▶ **Passage shown**:
__________

You should write it like this:

iNode := Sel.selectNode('//Link[@role = "self"]');

which will get you the first Link node in the document with attribute role="self" (even if there is more than one).

Or you can go the absolute path:

iNode := Sel.selectNode('/Response/ResourceSets/ResourceSet/Resources/DataflowJob/Link[@role = "self"]');

or even something in between

iNode := Sel.selectNode('//Resources/DataflowJob/Link[@role = "self"]');
Runner
  • 6,073
  • 26
  • 38
  • It’s true that a full XPath will have better performance, since it won’t have to search 'blindly' through the document. – Martijn Apr 01 '11 at 10:56
  • You're not handling the default namespace issue. – Cosmin Prund Apr 01 '11 at 10:56
  • @Cosmin Prund, true I only presented the correct XPath syntax. As I can see Martijn already has an answer that containts the namespace correctly. – Runner Apr 01 '11 at 18:20
  • Runner, even the OP got the proper syntax in the question! The namespace issue is at the root of the problem; Remove the namespace dclaration from the sample XML and the OP's code works. – Cosmin Prund Apr 01 '11 at 20:37
  • No he did not. iNode := Sel.selectNode('Link[@role = "self"]'); does not select the correct node. It searches for the Link node as the child of the root node. – Runner Apr 02 '11 at 08:17
  • Furthermore it depends on what XML parser he is using. For instance in OmniXML my answer works as OmniXML does not support namespaces and XPath would select the correct node. But I still agree of course that the namespace is an issue here. But as I already said Martinj already wrote that and I don't intend to repeat. – Runner Apr 02 '11 at 08:19
2

In the end I used OmniXML with the following code.

uses
    OmniXML, OmniXMLUtils, OmniXMLXPath;

  ...

    function GetResultsURL(Filename: string): string;
    var
      FXMLDocument: IXMLDocument;
      XMLElementList: IXMLNodeList;
      XMLNode: IXMLNode;
      XMLElement: IXMLElement;
      i: integer;
    begin
      //Create and load the XML document
      FXMLDocument := CreateXMLDoc;
      FXMLDocument.Load(Filename);

      //We are looking for: <Link role="output" name="failed">
      XMLElementList := FXMLDocument.GetElementsByTagName('Link');
      for i := 0 to Pred(XMLElementList.Length) do
        begin
          //Check each node and element
          XMLNode := XMLElementList.Item[i];
          XMLElement := XMLNode as IXMLElement;
          if XMLElement.GetAttribute('role') = 'output' then
            if Pos('failed', XMLNode.Text) > 0 then
                Result := XMLNode.Text;
        end;
    end;

The XML received looks like this ...

__________

▶ **Dataset content**:
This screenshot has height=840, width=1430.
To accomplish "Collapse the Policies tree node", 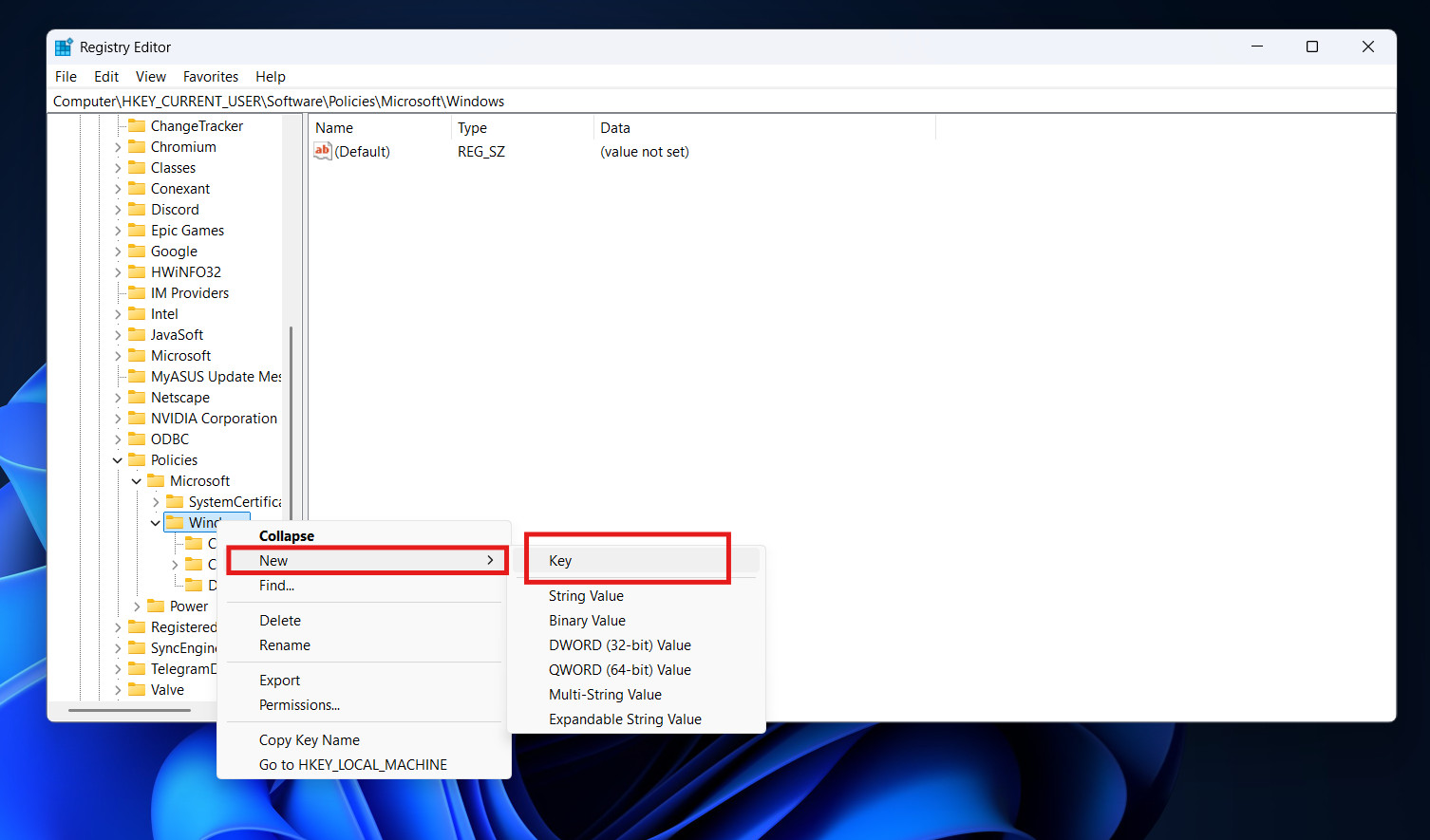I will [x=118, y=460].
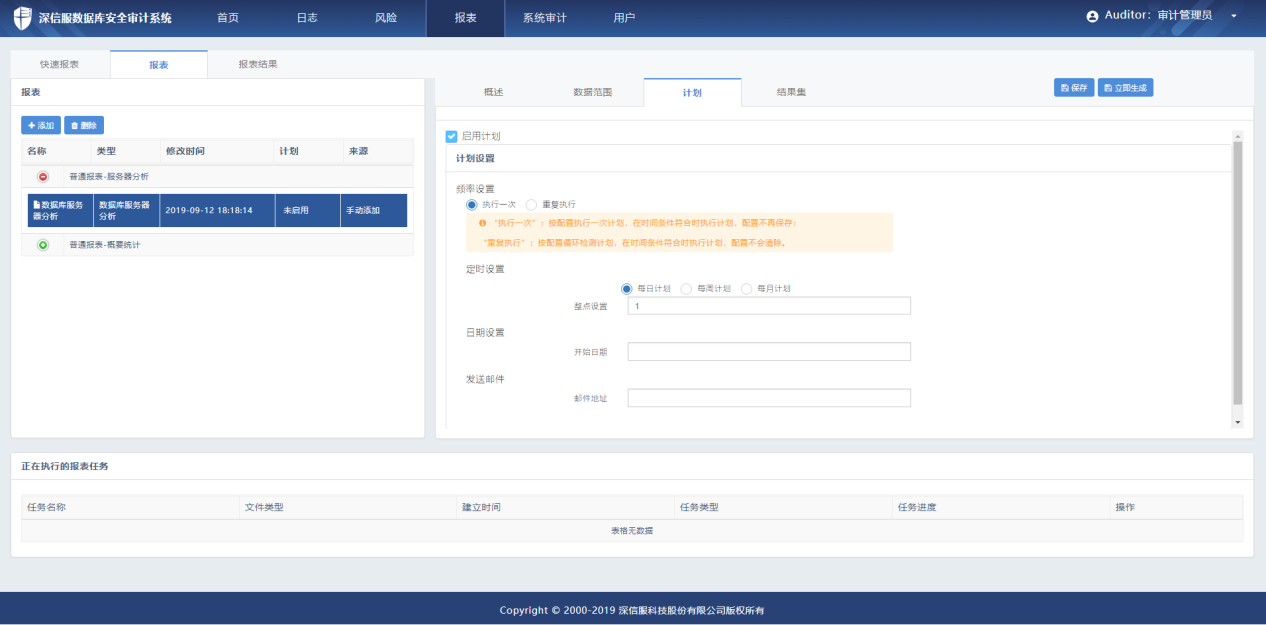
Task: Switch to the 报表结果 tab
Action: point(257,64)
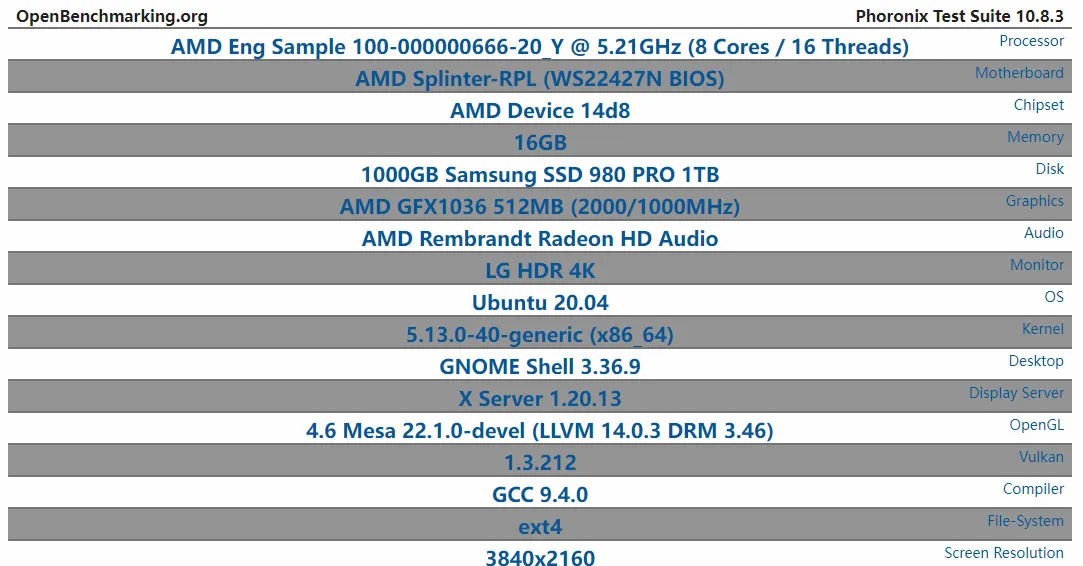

__________

Extend the forum thread on selecting an XML node with XPath in Delphi, picking up right after its last line. None of the data is needed here.

▶ **The reply**:
...

<DataflowJob>
  <Id>12345</Id>
  <Link role="self">https://spatial.virtualearth.net/REST/v1/dataflows/Geocode/12345</Link>
  <Link role="output" name="failed">https://spatial.virtualearth.net/REST/v1/dataflows/Geocode/12345/output/failed</Link>
  <Status>Completed</Status>
  <CreatedDate>2011-04-04T03:57:49.0534147-07:00</CreatedDate>
  <CompletedDate>2011-04-04T03:58:43.709725-07:00</CompletedDate>
  <TotalEntityCount>1</TotalEntityCount>
  <ProcessedEntityCount>1</ProcessedEntityCount>
  <FailedEntityCount>1</FailedEntityCount>
</DataflowJob>

...
Pieter van Wyk
  • 2,316
  • 9
  • 48
  • 65
1

Martijn mentioned about the Vendor property in a comment to his answer.

The property is in fact called DOMVendor.

Further below is some sample code that shows how that works.
The sample code depends on some helper classes you can find on bo.codeplex.com.

Note that DOMVendor will not tell you what version of MSXML you have, but you can ask it if it has XPath support.

Old MSXML versions (that are still in the field, for instance on plain vanilla Windows 2003 Server installations) won't support XPath, but support XSLPattern.
They will happily execute your queries, but sometimes return different results, or barf.

There are some sublte bugs in various sub-versions of MSXML6 too.
You need 6.30., 6.20.1103., 6.20.2003.0 or higher. 6.3 is only available on Windows 7/Windows 2008 Server. The 6.20 flavours on Windows XP and Windows 2003 Server.
Finding out which versions actually work took me a quite some time :-)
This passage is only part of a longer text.